ACTION ITEM:
Each line below must be set down exactly as it stands.

INPUT:
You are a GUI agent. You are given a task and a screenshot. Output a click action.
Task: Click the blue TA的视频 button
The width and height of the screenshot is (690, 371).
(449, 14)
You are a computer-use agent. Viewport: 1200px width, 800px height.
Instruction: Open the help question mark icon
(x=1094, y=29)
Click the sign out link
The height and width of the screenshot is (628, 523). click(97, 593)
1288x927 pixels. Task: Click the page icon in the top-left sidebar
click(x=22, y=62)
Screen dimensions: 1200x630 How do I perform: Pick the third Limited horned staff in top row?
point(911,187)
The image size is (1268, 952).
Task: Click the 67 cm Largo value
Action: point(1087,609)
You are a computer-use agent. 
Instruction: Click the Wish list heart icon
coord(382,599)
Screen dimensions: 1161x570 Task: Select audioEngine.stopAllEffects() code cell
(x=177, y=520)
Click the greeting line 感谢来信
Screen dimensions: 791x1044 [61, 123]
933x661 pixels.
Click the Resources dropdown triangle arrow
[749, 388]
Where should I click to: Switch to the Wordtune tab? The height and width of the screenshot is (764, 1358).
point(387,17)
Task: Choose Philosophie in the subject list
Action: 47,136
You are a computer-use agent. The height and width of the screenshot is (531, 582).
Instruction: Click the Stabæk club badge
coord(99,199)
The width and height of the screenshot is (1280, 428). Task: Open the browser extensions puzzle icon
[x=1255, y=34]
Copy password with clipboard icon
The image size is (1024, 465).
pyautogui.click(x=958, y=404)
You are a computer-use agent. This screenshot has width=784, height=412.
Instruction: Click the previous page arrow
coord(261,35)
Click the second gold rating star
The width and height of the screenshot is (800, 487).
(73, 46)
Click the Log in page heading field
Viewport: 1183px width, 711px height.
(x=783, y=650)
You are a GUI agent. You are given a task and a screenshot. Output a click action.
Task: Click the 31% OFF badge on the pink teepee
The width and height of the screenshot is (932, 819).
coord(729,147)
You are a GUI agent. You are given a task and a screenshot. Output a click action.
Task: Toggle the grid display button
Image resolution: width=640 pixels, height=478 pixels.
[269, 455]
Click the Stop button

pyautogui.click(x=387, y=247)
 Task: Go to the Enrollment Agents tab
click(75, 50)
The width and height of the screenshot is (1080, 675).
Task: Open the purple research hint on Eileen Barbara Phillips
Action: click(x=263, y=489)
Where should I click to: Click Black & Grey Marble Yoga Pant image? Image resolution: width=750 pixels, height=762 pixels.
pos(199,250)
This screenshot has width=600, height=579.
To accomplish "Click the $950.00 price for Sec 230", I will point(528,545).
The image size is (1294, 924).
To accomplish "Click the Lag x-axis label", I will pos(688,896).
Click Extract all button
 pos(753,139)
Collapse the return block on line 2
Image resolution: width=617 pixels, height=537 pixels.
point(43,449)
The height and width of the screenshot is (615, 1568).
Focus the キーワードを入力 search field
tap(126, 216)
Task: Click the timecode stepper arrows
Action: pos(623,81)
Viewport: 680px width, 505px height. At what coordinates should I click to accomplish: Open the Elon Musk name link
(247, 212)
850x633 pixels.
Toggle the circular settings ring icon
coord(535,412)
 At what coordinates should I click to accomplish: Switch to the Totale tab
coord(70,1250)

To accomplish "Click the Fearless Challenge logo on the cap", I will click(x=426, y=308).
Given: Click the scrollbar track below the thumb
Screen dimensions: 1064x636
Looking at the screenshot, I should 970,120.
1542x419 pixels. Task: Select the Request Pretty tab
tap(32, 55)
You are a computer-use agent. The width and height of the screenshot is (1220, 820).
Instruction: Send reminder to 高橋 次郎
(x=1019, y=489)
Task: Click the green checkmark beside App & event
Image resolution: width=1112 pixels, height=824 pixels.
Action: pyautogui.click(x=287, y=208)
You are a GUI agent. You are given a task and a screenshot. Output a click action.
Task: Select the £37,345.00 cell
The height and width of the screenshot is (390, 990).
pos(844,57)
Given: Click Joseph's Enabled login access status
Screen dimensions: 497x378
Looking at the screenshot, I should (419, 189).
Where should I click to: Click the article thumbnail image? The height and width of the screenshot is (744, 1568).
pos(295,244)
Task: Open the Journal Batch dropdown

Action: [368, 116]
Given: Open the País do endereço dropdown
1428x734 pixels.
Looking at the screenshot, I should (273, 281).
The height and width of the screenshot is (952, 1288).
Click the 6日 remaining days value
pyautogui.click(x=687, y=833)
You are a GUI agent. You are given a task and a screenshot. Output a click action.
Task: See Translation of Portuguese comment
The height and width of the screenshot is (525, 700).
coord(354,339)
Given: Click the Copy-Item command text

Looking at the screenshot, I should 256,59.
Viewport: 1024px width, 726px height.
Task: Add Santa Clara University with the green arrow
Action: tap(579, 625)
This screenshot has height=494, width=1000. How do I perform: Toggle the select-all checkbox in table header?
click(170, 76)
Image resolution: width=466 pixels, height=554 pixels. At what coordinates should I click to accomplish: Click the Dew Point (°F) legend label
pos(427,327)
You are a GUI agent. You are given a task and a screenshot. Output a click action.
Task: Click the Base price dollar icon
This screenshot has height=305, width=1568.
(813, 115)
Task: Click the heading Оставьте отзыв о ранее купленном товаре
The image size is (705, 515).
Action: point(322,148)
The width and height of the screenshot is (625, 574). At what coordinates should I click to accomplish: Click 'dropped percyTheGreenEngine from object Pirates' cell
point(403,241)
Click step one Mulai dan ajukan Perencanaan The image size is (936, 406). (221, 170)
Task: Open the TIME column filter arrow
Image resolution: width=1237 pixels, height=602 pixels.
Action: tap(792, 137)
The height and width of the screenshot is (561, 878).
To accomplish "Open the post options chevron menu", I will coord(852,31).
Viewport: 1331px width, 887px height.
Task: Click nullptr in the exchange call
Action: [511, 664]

TASK ANSWER:
You are a GUI agent. You are given a task and a screenshot. Output a click action.
Task: Click the blue TA的视频 button
The width and height of the screenshot is (690, 371).
(449, 14)
You are a computer-use agent. Viewport: 1200px width, 800px height.
Instruction: Open the help question mark icon
(x=1094, y=29)
Click the sign out link
The height and width of the screenshot is (628, 523). click(97, 593)
1288x927 pixels. Task: Click the page icon in the top-left sidebar
click(x=22, y=62)
Screen dimensions: 1200x630 How do I perform: Pick the third Limited horned staff in top row?
point(911,187)
The image size is (1268, 952).
Task: Click the 67 cm Largo value
Action: point(1087,609)
You are a computer-use agent. 
Instruction: Click the Wish list heart icon
coord(382,599)
Screen dimensions: 1161x570 Task: Select audioEngine.stopAllEffects() code cell
(x=177, y=520)
Click the greeting line 感谢来信
Screen dimensions: 791x1044 [61, 123]
933x661 pixels.
Click the Resources dropdown triangle arrow
[749, 388]
Where should I click to: Switch to the Wordtune tab? The height and width of the screenshot is (764, 1358).
point(387,17)
Task: Choose Philosophie in the subject list
Action: 47,136
You are a computer-use agent. The height and width of the screenshot is (531, 582).
Instruction: Click the Stabæk club badge
coord(99,199)
The width and height of the screenshot is (1280, 428). Task: Open the browser extensions puzzle icon
[x=1255, y=34]
Copy password with clipboard icon
The image size is (1024, 465).
pyautogui.click(x=958, y=404)
You are a computer-use agent. This screenshot has width=784, height=412.
Instruction: Click the previous page arrow
coord(261,35)
Click the second gold rating star
The width and height of the screenshot is (800, 487).
(73, 46)
Click the Log in page heading field
Viewport: 1183px width, 711px height.
(x=783, y=650)
You are a GUI agent. You are given a task and a screenshot. Output a click action.
Task: Click the 31% OFF badge on the pink teepee
The width and height of the screenshot is (932, 819).
coord(729,147)
You are a GUI agent. You are given a task and a screenshot. Output a click action.
Task: Toggle the grid display button
Image resolution: width=640 pixels, height=478 pixels.
[269, 455]
Click the Stop button

pyautogui.click(x=387, y=247)
 Task: Go to the Enrollment Agents tab
click(75, 50)
The width and height of the screenshot is (1080, 675).
Task: Open the purple research hint on Eileen Barbara Phillips
Action: click(x=263, y=489)
Where should I click to: Click Black & Grey Marble Yoga Pant image? Image resolution: width=750 pixels, height=762 pixels.
pos(199,250)
This screenshot has width=600, height=579.
To accomplish "Click the $950.00 price for Sec 230", I will point(528,545).
The image size is (1294, 924).
To accomplish "Click the Lag x-axis label", I will pos(688,896).
Click Extract all button
 pos(753,139)
Collapse the return block on line 2
Image resolution: width=617 pixels, height=537 pixels.
point(43,449)
The height and width of the screenshot is (615, 1568).
Focus the キーワードを入力 search field
tap(126, 216)
Task: Click the timecode stepper arrows
Action: pos(623,81)
Viewport: 680px width, 505px height. At what coordinates should I click to accomplish: Open the Elon Musk name link
(247, 212)
850x633 pixels.
Toggle the circular settings ring icon
coord(535,412)
 At what coordinates should I click to accomplish: Switch to the Totale tab
coord(70,1250)

To accomplish "Click the Fearless Challenge logo on the cap", I will click(x=426, y=308).
Given: Click the scrollbar track below the thumb
Screen dimensions: 1064x636
Looking at the screenshot, I should 970,120.
1542x419 pixels. Task: Select the Request Pretty tab
tap(32, 55)
You are a computer-use agent. The width and height of the screenshot is (1220, 820).
Instruction: Send reminder to 高橋 次郎
(x=1019, y=489)
Task: Click the green checkmark beside App & event
Image resolution: width=1112 pixels, height=824 pixels.
Action: pyautogui.click(x=287, y=208)
You are a GUI agent. You are given a task and a screenshot. Output a click action.
Task: Select the £37,345.00 cell
The height and width of the screenshot is (390, 990).
pos(844,57)
Given: Click Joseph's Enabled login access status
Screen dimensions: 497x378
Looking at the screenshot, I should (419, 189).
Where should I click to: Click the article thumbnail image? The height and width of the screenshot is (744, 1568).
pos(295,244)
Task: Open the Journal Batch dropdown

Action: [368, 116]
Given: Open the País do endereço dropdown
1428x734 pixels.
Looking at the screenshot, I should (273, 281).
The height and width of the screenshot is (952, 1288).
Click the 6日 remaining days value
pyautogui.click(x=687, y=833)
You are a GUI agent. You are given a task and a screenshot. Output a click action.
Task: See Translation of Portuguese comment
The height and width of the screenshot is (525, 700).
coord(354,339)
Given: Click the Copy-Item command text

Looking at the screenshot, I should 256,59.
Viewport: 1024px width, 726px height.
Task: Add Santa Clara University with the green arrow
Action: tap(579, 625)
This screenshot has height=494, width=1000. How do I perform: Toggle the select-all checkbox in table header?
click(170, 76)
Image resolution: width=466 pixels, height=554 pixels. At what coordinates should I click to accomplish: Click the Dew Point (°F) legend label
pos(427,327)
You are a GUI agent. You are given a task and a screenshot. Output a click action.
Task: Click the Base price dollar icon
This screenshot has height=305, width=1568.
(813, 115)
Task: Click the heading Оставьте отзыв о ранее купленном товаре
The image size is (705, 515).
Action: point(322,148)
The width and height of the screenshot is (625, 574). At what coordinates should I click to accomplish: Click 'dropped percyTheGreenEngine from object Pirates' cell
point(403,241)
Click step one Mulai dan ajukan Perencanaan The image size is (936, 406). (221, 170)
Task: Open the TIME column filter arrow
Image resolution: width=1237 pixels, height=602 pixels.
Action: tap(792, 137)
The height and width of the screenshot is (561, 878).
To accomplish "Open the post options chevron menu", I will coord(852,31).
Viewport: 1331px width, 887px height.
Task: Click nullptr in the exchange call
Action: [511, 664]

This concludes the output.